Anonymous Intelligence Signal

Critical Telegram Bot Token Exposed in Repository Commit; Full Chat Impersonation Possible

human The Lab unverified 2026-04-30 18:54:15 Source: GitHub Issues

A security audit has uncovered a critical credential leak in a committed analysis file within the repository. A live Telegram bot token and associated chat identifier were found hardcoded in `reports/daily/2026-04-01/evidence/ALPACA_INTEGRITY_ARM_EXECUTION_TRACE.md` at lines 61–62 and 129–130. The exposed token grants anyone with repository read access the ability to impersonate the bot or send unauthorized messages to the linked chat. The exposure traces to commit `e66f2af217d4aee98c794fedc202205d87e855e0`, which addressed ML row densification for intel embedding and symbol encoding.

The audit further identified a high-severity deserialization risk in the machine learning pipeline. Both `src/ml/alpha10_inference.py` and `src/ml/alpaca_shadow_scorer.py` employ `joblib.load()` to deserialize model bundles. Because joblib relies on pickle internally, loading a malicious `.joblib` file is equivalent to arbitrary code execution. Model paths in both files are sourced from environment variables or default to directories under `models/`, expanding the potential attack surface for supply-chain or path-injection vectors.

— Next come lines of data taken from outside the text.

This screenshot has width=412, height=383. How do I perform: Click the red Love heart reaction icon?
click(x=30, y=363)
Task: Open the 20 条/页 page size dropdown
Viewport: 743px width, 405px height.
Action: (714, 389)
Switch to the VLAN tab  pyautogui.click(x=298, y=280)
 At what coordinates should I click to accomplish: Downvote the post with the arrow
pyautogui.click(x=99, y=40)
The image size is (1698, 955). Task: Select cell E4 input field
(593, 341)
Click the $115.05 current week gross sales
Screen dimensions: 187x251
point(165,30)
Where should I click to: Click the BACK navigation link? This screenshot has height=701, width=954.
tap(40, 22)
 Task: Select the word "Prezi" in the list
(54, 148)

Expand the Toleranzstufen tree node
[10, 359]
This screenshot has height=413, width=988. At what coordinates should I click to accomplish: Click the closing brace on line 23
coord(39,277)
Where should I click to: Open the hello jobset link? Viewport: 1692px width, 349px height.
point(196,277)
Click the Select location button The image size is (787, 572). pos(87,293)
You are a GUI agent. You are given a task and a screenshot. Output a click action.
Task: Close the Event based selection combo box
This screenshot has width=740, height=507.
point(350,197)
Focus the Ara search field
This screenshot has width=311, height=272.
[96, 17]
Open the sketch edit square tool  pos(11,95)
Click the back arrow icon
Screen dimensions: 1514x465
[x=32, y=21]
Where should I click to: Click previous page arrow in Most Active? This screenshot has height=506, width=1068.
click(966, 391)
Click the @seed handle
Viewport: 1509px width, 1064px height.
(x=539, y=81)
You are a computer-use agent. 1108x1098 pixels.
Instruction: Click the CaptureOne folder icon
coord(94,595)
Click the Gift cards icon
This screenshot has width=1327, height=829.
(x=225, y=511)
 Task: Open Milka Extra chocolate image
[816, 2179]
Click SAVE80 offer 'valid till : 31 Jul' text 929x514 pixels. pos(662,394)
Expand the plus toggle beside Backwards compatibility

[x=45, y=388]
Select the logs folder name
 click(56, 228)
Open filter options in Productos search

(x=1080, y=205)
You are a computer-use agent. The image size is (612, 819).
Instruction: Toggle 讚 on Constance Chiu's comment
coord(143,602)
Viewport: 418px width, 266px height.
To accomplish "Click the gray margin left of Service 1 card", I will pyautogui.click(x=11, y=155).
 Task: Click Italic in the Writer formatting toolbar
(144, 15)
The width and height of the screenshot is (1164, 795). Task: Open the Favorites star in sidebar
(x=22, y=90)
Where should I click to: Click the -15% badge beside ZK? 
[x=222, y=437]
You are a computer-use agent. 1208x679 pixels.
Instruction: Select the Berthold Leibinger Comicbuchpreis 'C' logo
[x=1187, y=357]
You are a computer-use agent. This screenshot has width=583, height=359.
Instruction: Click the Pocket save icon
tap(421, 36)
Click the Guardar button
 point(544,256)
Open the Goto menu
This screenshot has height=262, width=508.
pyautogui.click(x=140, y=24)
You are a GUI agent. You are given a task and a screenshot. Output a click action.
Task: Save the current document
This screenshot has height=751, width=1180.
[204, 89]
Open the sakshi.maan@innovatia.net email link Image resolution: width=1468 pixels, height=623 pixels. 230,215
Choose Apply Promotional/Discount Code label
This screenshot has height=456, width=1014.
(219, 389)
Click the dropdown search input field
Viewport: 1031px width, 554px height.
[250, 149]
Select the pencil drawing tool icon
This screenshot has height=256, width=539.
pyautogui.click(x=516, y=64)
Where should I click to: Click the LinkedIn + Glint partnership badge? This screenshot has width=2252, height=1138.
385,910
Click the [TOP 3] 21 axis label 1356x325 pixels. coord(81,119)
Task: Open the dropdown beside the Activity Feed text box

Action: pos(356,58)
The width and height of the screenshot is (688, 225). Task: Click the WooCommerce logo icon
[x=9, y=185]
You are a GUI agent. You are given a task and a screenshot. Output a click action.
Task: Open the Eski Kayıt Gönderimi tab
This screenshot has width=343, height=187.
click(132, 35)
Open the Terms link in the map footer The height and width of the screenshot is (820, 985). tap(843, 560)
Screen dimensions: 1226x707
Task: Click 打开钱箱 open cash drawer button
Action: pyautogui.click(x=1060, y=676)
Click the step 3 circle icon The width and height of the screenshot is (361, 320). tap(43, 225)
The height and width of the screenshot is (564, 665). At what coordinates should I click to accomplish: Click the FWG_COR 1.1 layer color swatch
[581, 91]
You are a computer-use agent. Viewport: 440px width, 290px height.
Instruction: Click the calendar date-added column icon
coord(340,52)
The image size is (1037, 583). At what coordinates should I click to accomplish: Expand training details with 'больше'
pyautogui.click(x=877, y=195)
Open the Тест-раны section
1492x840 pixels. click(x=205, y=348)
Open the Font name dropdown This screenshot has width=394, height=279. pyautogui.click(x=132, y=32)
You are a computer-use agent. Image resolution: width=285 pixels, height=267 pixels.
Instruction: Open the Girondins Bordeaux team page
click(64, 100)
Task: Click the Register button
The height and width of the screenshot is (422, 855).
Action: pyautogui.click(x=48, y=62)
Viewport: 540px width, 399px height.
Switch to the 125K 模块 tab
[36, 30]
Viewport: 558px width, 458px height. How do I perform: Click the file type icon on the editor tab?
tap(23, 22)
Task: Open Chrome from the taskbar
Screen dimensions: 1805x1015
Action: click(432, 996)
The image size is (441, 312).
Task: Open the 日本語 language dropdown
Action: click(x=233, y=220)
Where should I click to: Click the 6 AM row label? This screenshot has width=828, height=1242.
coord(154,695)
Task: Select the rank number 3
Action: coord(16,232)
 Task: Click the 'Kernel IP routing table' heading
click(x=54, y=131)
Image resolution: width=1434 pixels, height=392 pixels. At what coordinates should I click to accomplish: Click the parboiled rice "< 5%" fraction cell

The exposure raises significant concerns around operational security and supply-chain integrity. Beyond the immediate risk of unauthorized Telegram bot activity, the hardcoded credentials suggest inadequate secrets management practices within the repository workflow. The deserialization vulnerability compounds these concerns by indicating that model handling may not account for adversarial artifact injection. Remediation requires immediate token rotation, removal of the leaked credentials from commit history, and replacement of `joblib.load()` with safer deserialization alternatives. Organizations using similar patterns should audit their own repositories for comparable exposures.